His early poems, published in a 1951 volume, First Poems, now seem stiff, with the technical self-consciousness seen in the early Robert Lowell of Lord Weary's Castle but without that poet's rhetorical power. After publishing two plays and a novel, The Seraglio (1957), without much success, Merrill produced his next collection of poetry in 1959. The Country of a Thousand Years of Peace was well received and his reputation grew rapidly. His technical virtuosity was now enhanced by a softer lyrical sense and a dream-like evocation of place, as in "Hotel de l'Univers et Portugal": The strange bed, whose recurrent dream we are, Basin, and shutters guarding each with their latch The hour of arrivals, the reputed untouched Square. . .

But now our very poverties are dissolving, Are swallowed up, strong powders to ensure Sleep, by a strange bed in the dark of dreaming.

His subjects are places, travel, and friends, the narrative cool and matter-of-fact but drawing none the less on a rich tapestry of reference - part classical, part utterly down-to-earth.

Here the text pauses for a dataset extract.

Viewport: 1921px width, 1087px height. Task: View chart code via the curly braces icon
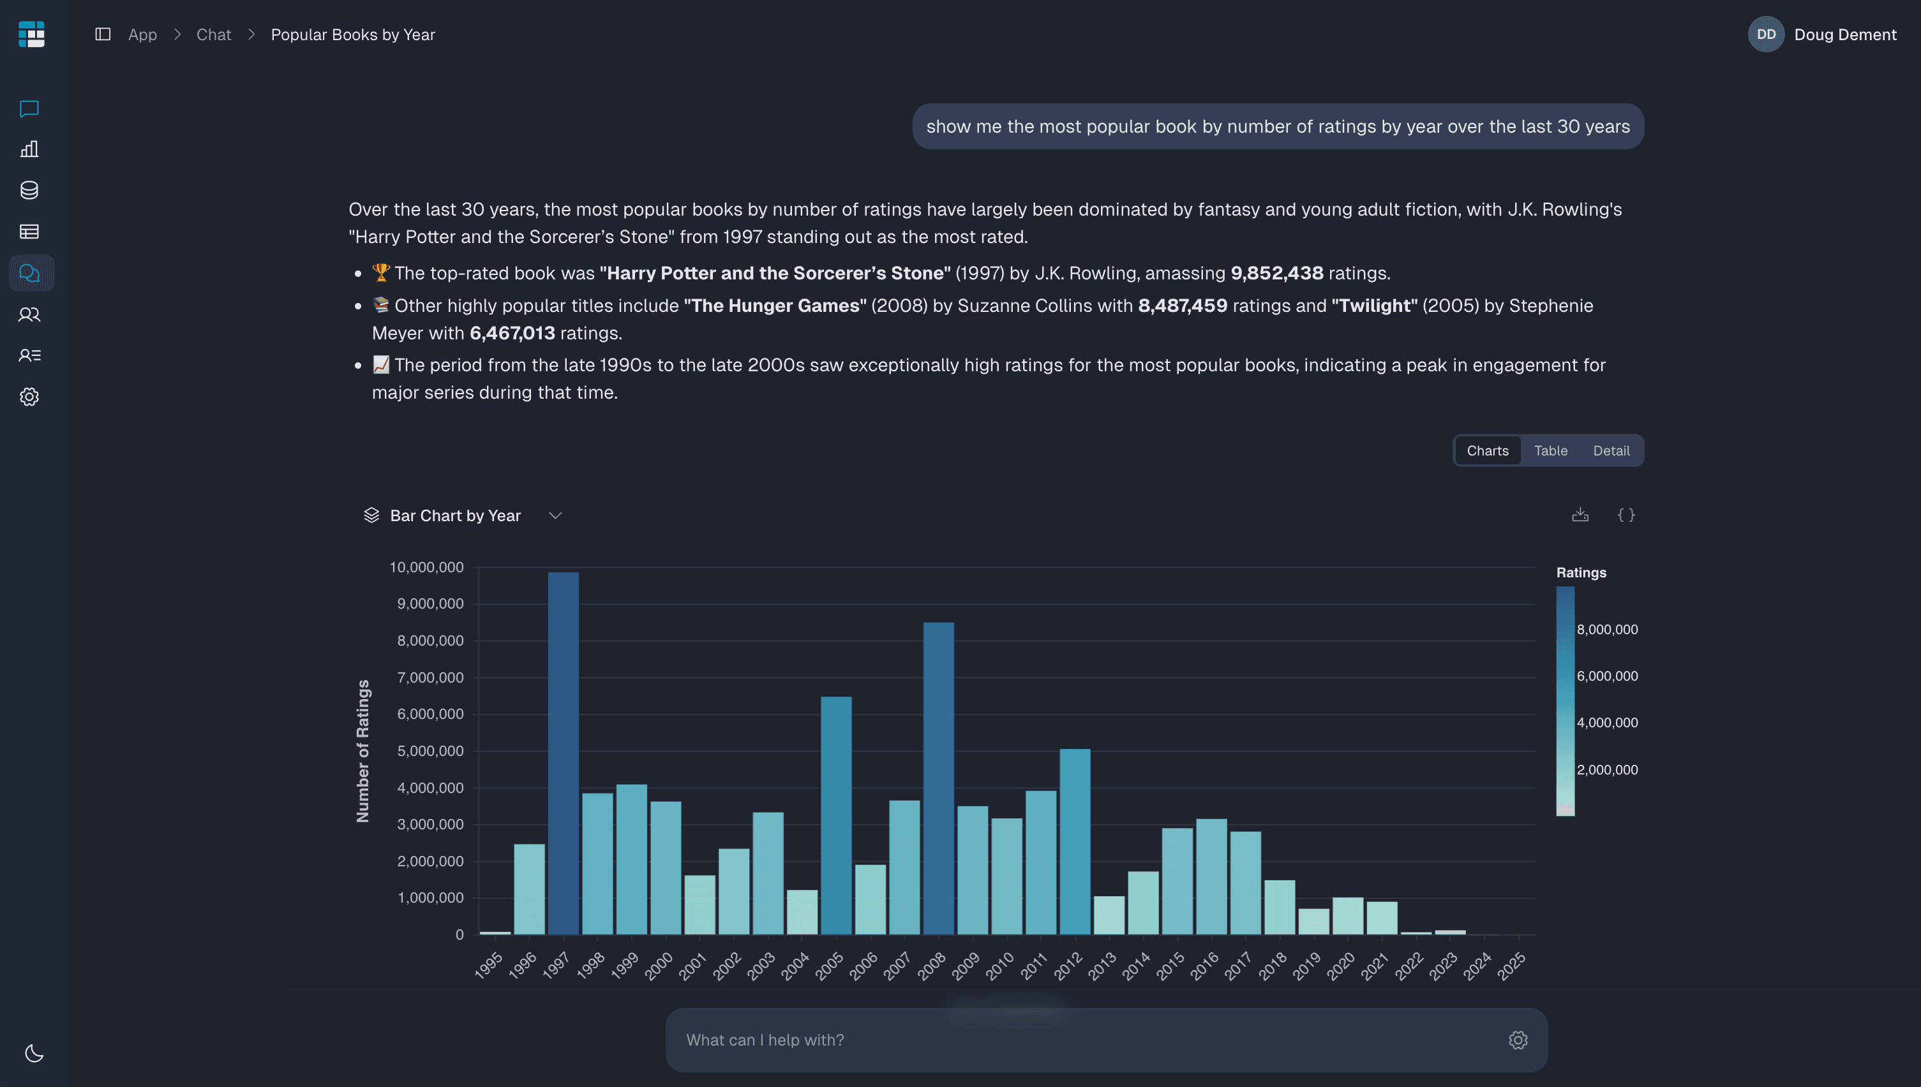pos(1626,515)
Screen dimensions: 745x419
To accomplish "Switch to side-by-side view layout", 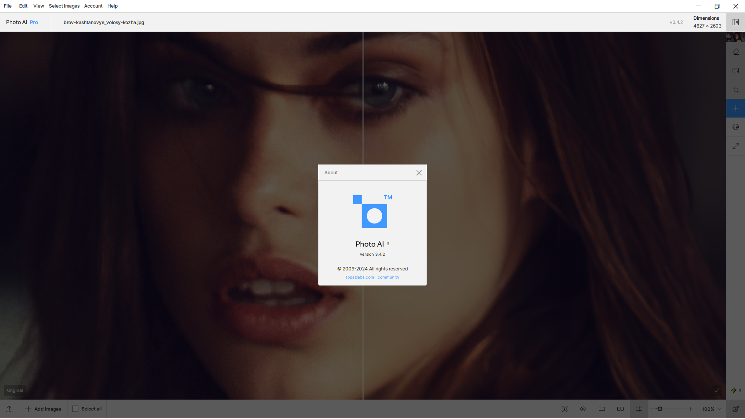I will pyautogui.click(x=620, y=409).
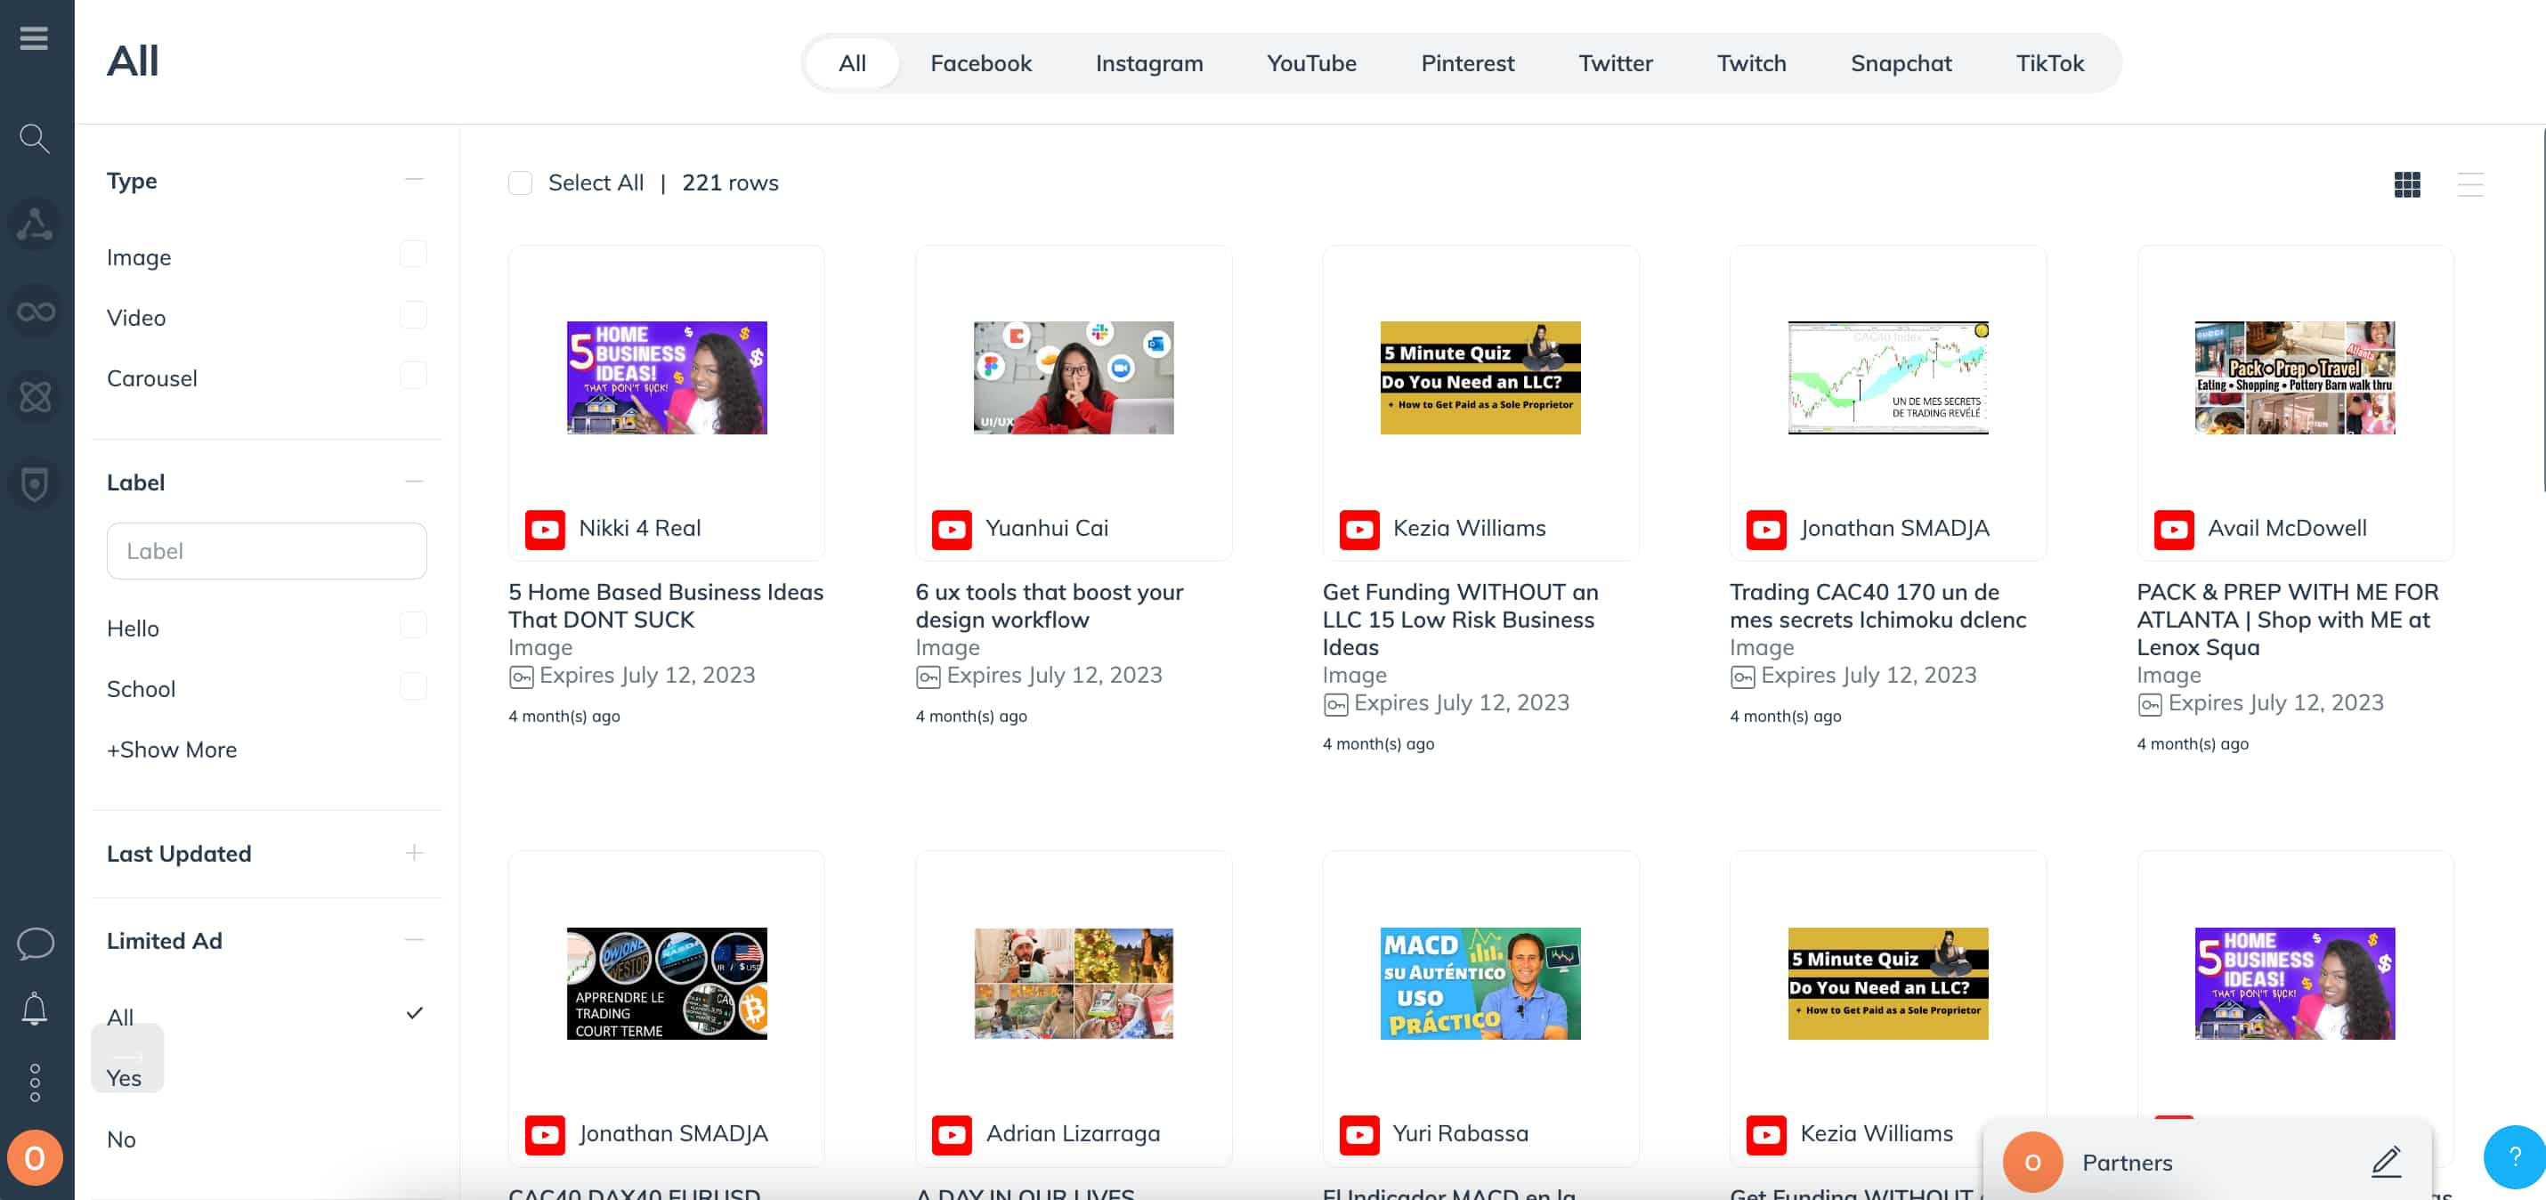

Further volumes followed every three or four years; if not prodigious the output was certainly steady, and Merrill's reputation grew - he won the National Book Award in 1967 for Nights and Days. His popularity, however, was restricted by the formal severity of his work and his unwillingness to follow the 1960s fashion for confession.

Merrill's poetry grew markedly more personal in Braving the Elements (1973), which some feel his best book. The poems show a greater willingness to draw on his own life, and the tone is less formal, almost chatty. Comedy plays a larger role, as in the poem "Days of 1935", a fantasy of being kidnapped inspired by his parents' fears of his childhood abduction in the wake of the Lindbergh case. There are more topical poems: "18 West 11th Street" is a reverie on a Greenwich Village house where Merrill once lived, and where Sixties weathermen blew themselves up with a bomb. It begins: In what at least Seemed anger the Aquarians in the basement Had been perfecting a device For making sense to us If only briefly and on pain Of incommunication ever after.

Merrill's poetic predilection had been for relatively short, tightly conceived lyrics, so what followed came as a surprise. In his next book, Divine Comedies (1976), there appeared a long poem called "The Book of Ephraim". It was followed by two further volume-length poems, Mirabell: Books of Number (1978) and Scripts for the Pageant (1980), the three together constituting an epic 17,000-line poem eventually published in 1982 as The Changing Light at Sandover. The base conceit of the work was Merrill's use of a Ouija board in his Connecticut house. This oddball medium allowed a range of spirits and personalities to appear, beginning with the fictional Ephraim ("a Greek Jew/ Born AD 8 at Xanthos") but broadening to include Auden, Einstein, Yeats, Plato.The poem moves effortlessly between the voices of the spirits and the calmer narrative of Merrill himself. In its sheer ambition The Changing Light at Sandover is impressive; what makes it remarkable, and Merrill's master-work, is its fusion of technical virtuosity and narrative variety.

Merrill travelled widely, but spent most of his time alternating between the house in Stonington, Connecticut, he shared from the Fifties with his friend David Jackson and a house in Greece he bought in 1964. He taught occasionally at universities, but with the luxury of an independent income did so out of interest rather need. He was not an inspiring or hortatory teacher but was impressive in his courtesy. One of his Yale students, for example, remembers nothing Merrill said in a semester of seminars, but still treasures the small written comments appended to a sheaf of adolescent poems, and the memory of an entire class spent listening to Merrill read Robert Frost's poem "New Hampshire".

If not a poet of the calibre of his much-beloved friend Auden, James Merrill was nevertheless as fine a writer as any poet of his generation. He showed repeatedly and powerfully in his career how the manifest constraints of formal poetry can still inspire artistic creativity.